The legacy effect of unexploded bombs on educational attainment in Laos
Journal of Development Economics, forthcoming
Between 1964 and 1973, the U.S. dropped two million tons of bombs on Laos. As the legacy of war, unexploded ordnance (UXO) contaminates a quarter of villages. This paper studies the long-term impact of UXO on education, exploiting the instrumental variable that originates from the geography of U.S. bombing campaigns in Laos. It finds that bombing not only interrupts the education of wartime cohorts, but also has strong and persistent negative impacts on the education of postwar cohorts through the legacy of UXO. Two decades after the U.S. bombing ended, school-age children with exposure to the average level of UXO contamination still had 1.3 fewer years of education. I rule out other mechanisms and show that with UXO in farmland, villagers farm more carefully and slowly. This reduction in farming efficiency demands more labor to sustain subsistence farming. In response, children drop out of school to supplement agricultural labor.

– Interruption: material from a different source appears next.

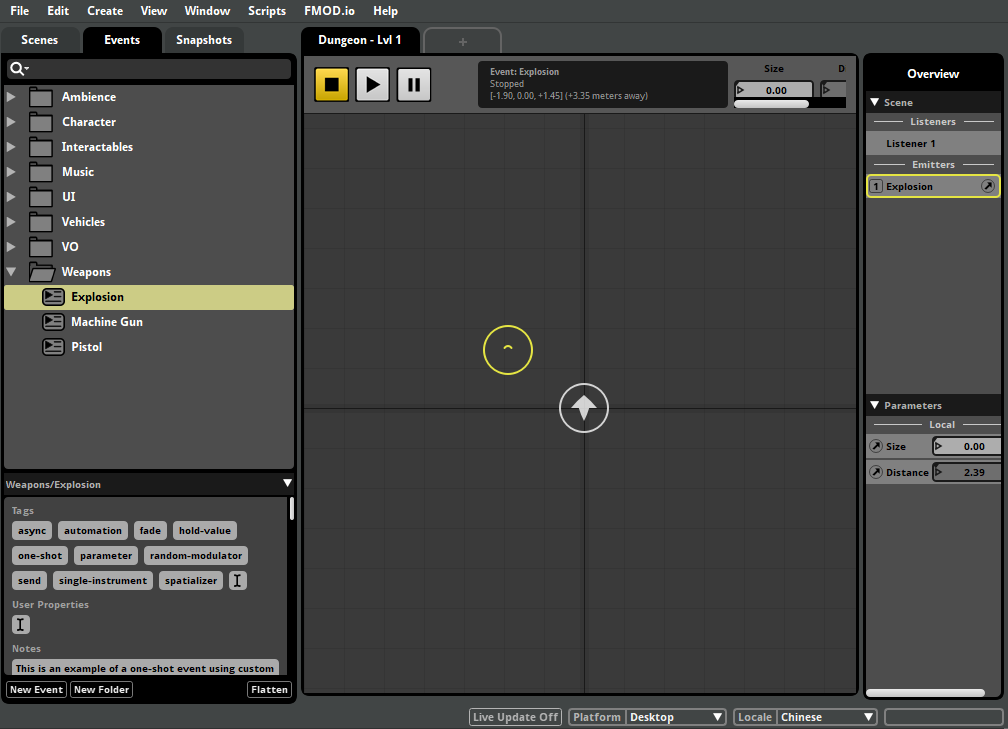1008x729 pixels.
Task: Expand the Ambience folder
Action: point(12,97)
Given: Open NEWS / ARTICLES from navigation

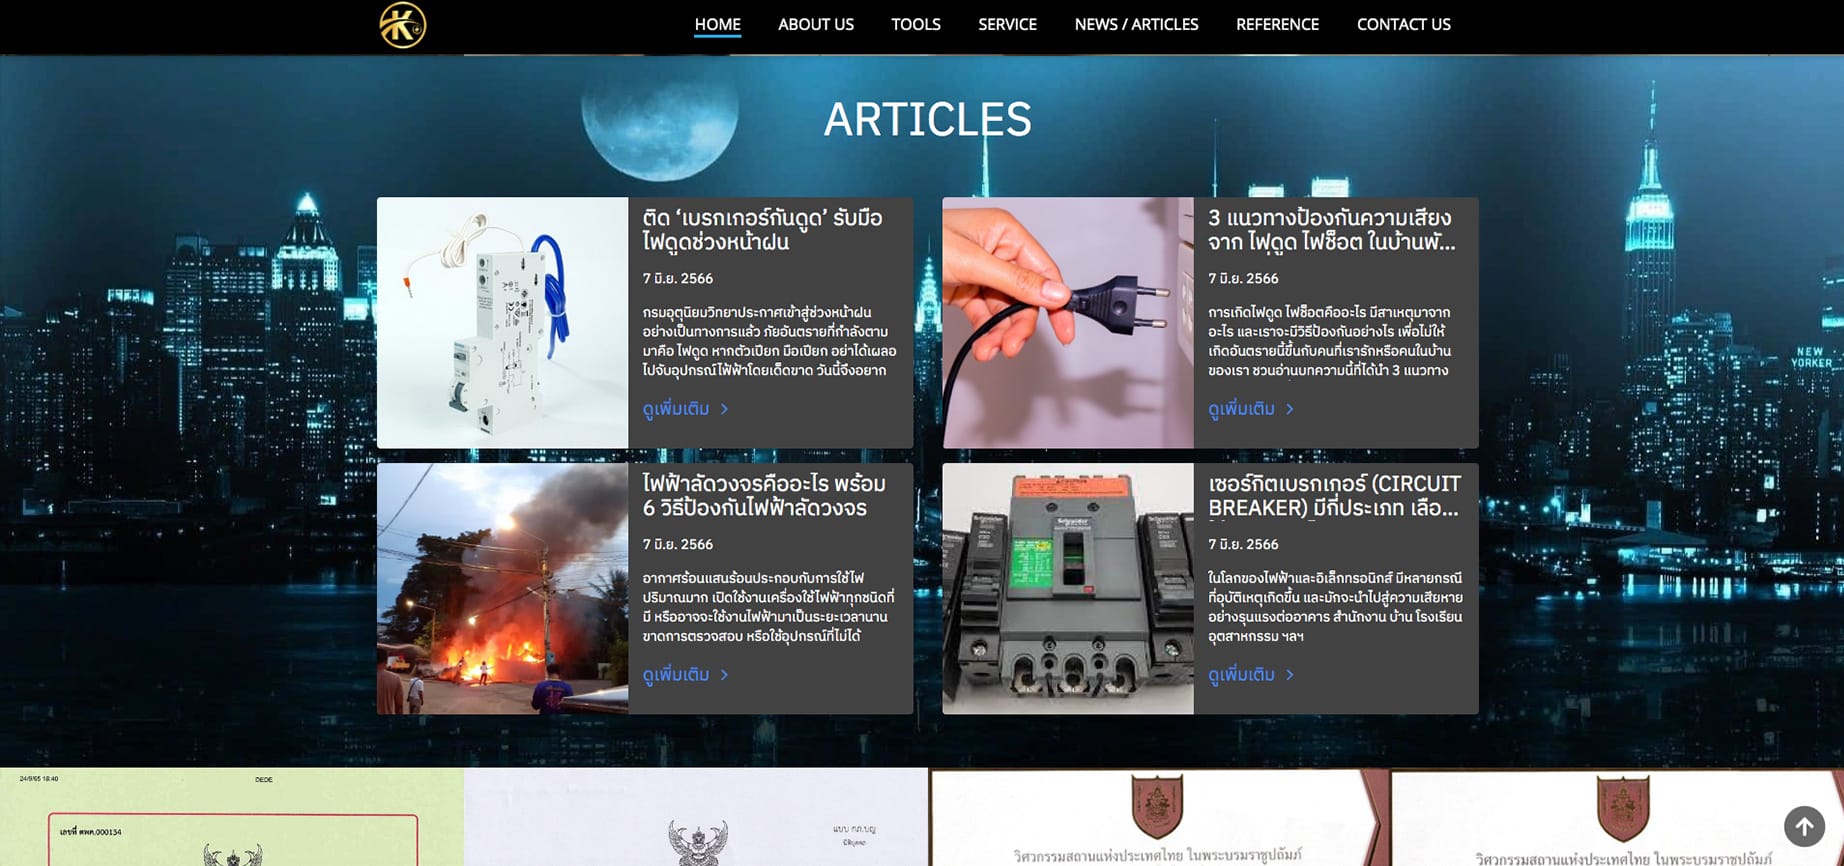Looking at the screenshot, I should tap(1136, 25).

Early Fertility Decline in the United States: Tests of Alternative Hypotheses using New Complete-Count Census Microdata and Enhanced County-Level Data
Michael Haines, David Hacker & Matthew Jaremski
NBER Working Paper, August 2020
The U.S. fertility transition in the nineteenth century is unusual. Not only did it start from a very high fertility level and very early in the nation’s development, but it also took place long before the nation’s mortality transition, industrialization, and urbanization. This paper assembles new county-level, household-level, and individual-level data, including new complete-count IPUMS microdata databases of the 1830-1880 censuses, to evaluate different theories for the nineteenth-century American fertility transition. We construct cross-sectional models of net fertility for currently-married white couples in census years 1830-1880 and test the results with subset of couples linked between the 1850-1860 and 1860-1870 censuses. We find evidence of marital fertility control consistent with hypotheses as early as 1830. The results indicate support for several different but complementary theories of the early U.S. fertility decline, including the land availability, conventional structuralist, ideational, child demand/quality-quantity trade-off, and life-cycle savings theories.
The Micro-Evidence for the Malthusian System. France, 1670-1840
European Economic Review, forthcoming
I test the assumptions of the Malthusian model at the individual, cross-sectional level for France, 1650-1820. Using husband’s occupation from the parish records of 41 French rural villages, I assign three different measures of status. There is no evidence for the existence of the positive check; infant deaths are unrelated to status. However, the preventive check operates strongly, acting through female age at first marriage. The wives of rich men are younger brides than those of poorer men. This drives a positive net-fertility gradient in living standards. However, the strength of this gradient is substantially weaker than it is in pre-industrial England.